Your definition of win is the same as most people's. I've read a lot of those cases on the PRTB website too and I can see that often the landlord's 'win'. But if you are awarded money as a landlord by the PRTB it means diddly squat if the tenant is not an honourable person who decides to ignore the decision. Most tenant's involved in these proceedings will have worked that out for themselves. Also in the cases which are taken against a landlord for deposit retention and the landlord 'wins' these, well no money changes hands as the landlord has just proved that he was justified in withholding a deposit. 

In relation to facetious observations about damages.

The PRTB know full well it is pointless to award damages against a tenant who is not a mark. However a landlord has assets/income etc and then they'll order damages and more likely than not the landlord will pay it over because otherwise the landlord has the big stick of the PRTB persuing them via the courts and adding further costs. 

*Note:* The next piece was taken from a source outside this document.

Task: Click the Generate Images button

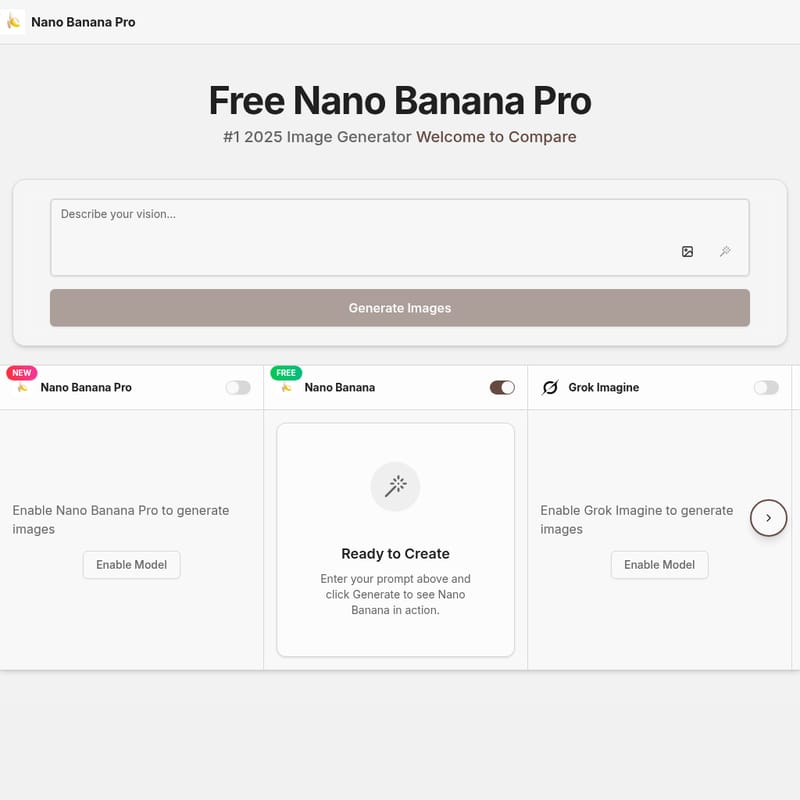Action: 399,307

I have no problem with the PRTB awarding damages against landlords or landloards paying up. I have an issue with the fact that the PRTB does not treat landlords and tenant's equally, they do not pursue tenants via the courts, they are of no help to landlords who have tenants who will not pay, they are of no help to landlords who do everything by the book and end up with property destroyed. They refuse to use their power of going to court claiming lack of finance even those it is us landlords not tenant's who pay for the PRTB.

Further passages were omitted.